Give yourself in care for others. Look at the love and connection here in Acts 20. It is more blessed to give than to receive.

 

35 In everything I did, I showed you that by this kind of hard work we must help the weak, remembering the words the Lord Jesus himself said: 'It is more blessed to give than to receive.'" 

 

Set your heart on service and you will be rewarded.

 

  • The church needs people who are faithful to Jesus first

 

Paul is not swayed by those who oppressed him

 

19 I served the Lord with great humility and with tears, although I was severely tested by the plots of the Jews.

 

Paul is also not afraid to leave when it was time to go.

 

 24 However, I consider my life worth nothing to me, if only I may finish the race and complete the task the Lord Jesus has given me-- the task of testifying to the gospel of God's grace.

 

The first thing Paul tells them is to watch their own walk with God closely

 

28 Keep watch over yourselves and all the flock of which the Holy Spirit has made you overseers. Be shepherds of the church of God, which he bought with his own blood.  

 

Elders set an example of Godly living, of faithfulness to Jesus. 1 Tim 3:1-7, Titus 1:5-9, 1 Peter 5:1-4, Acts 20:28-31

 

1 Timothy 3:1-7 - Here is a trustworthy saying: If anyone sets his heart on being an overseer, he desires a noble task.  2 Now the overseer must be above reproach, the husband of but one wife, temperate, self-controlled, respectable, hospitable, able to teach,  3 not given to drunkenness, not violent but gentle, not quarrelsome, not a lover of money.  4 He must manage his own family well and see that his children obey him with proper respect.  5 (If anyone does not know how to manage his own family, how can he take care of God's church?)  6 He must not be a recent convert, or he may become conceited and fall under the same judgment as the devil.  7 He must also have a good reputation with outsiders, so that he will not fall into disgrace and into the devil's trap.

 

Personal holiness – Above reproach, blameless, temperate, self-controlled, not given to drunkenness, not violent but gentle, not a lover of money, not overbearing, not quick-tempered

 

Relationship to others – Not quarrelsome, respectable, good reputation with outsiders

 

Family life – Faithful (fidelity or celibacy), manages his own family well

 

Doctrine – Not a recent convert, able to teach, holding to sound doctrine so as to instruct and refute

 

Service – Hospitable, willing and eager to serve

 

Who is my biggest opponent?
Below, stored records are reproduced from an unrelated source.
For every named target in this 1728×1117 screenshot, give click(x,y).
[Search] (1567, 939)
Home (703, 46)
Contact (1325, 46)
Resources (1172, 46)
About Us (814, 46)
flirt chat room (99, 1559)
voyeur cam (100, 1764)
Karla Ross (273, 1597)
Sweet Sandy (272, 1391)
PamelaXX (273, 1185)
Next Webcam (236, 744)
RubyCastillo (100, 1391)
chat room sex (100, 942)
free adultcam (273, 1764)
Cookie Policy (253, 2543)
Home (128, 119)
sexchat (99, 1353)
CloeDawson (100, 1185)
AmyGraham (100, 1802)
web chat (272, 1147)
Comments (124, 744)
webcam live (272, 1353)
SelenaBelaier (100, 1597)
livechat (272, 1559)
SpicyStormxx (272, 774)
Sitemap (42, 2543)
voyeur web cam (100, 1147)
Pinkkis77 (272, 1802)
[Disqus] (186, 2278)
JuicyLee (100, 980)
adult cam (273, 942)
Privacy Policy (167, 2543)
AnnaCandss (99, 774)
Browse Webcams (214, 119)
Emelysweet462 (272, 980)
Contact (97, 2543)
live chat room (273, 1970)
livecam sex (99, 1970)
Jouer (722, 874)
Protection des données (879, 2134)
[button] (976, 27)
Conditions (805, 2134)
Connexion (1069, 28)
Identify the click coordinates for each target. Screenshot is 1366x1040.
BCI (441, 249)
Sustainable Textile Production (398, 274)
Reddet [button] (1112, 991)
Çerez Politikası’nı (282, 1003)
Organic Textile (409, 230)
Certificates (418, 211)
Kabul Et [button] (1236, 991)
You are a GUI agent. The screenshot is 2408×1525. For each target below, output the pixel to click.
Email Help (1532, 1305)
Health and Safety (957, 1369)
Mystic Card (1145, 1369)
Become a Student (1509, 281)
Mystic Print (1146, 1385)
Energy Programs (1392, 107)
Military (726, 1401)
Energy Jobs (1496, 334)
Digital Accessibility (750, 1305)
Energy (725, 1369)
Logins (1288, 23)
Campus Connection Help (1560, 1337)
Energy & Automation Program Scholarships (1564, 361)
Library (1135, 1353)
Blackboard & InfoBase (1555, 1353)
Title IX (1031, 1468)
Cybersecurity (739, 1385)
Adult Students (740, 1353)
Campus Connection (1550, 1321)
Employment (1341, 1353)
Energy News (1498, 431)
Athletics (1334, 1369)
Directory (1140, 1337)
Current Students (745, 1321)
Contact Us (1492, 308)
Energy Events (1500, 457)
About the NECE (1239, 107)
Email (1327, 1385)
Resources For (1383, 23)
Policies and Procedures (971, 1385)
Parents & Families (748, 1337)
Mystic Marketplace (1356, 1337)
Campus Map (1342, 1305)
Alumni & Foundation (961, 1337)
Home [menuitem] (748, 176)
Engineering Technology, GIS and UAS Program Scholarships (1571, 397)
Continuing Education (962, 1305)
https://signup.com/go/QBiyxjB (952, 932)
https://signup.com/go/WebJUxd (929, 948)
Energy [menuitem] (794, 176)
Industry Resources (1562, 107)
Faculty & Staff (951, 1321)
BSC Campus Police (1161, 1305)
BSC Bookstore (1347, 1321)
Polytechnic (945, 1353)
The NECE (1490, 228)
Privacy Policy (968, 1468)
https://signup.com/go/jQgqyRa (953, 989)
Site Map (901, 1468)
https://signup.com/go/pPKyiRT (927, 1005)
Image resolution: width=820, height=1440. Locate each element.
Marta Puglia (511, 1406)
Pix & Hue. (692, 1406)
Who is the biggest obstacle in this work? It’s me. Leaders need to watch themselves and their own walk with God first and foremost.

 

Robert Murray McCheyne – My people’s greatest need is my personal holiness

 

1 Timothy 4:16 - Watch your life and doctrine closely. Persevere in them, because if you do, you will save both yourself and your hearers.

 

Paul was so faithful to Jesus that he was even heading to Jerusalem, even though he knew it was probably going to involve persecution. Very similar to Jesus.

 

22 "And now, compelled by the Spirit, I am going to Jerusalem, not knowing what will happen to me there. 

 

Following Jesus can mean hardship and persecution and even death.

 

What kind of people is God looking for in His church? Watchmen who will be faithful in preaching the gospel and calling people to repentance and faith in Jesus. Shepherds who will care for the sheep. And people who will prioritize their relationship with Jesus.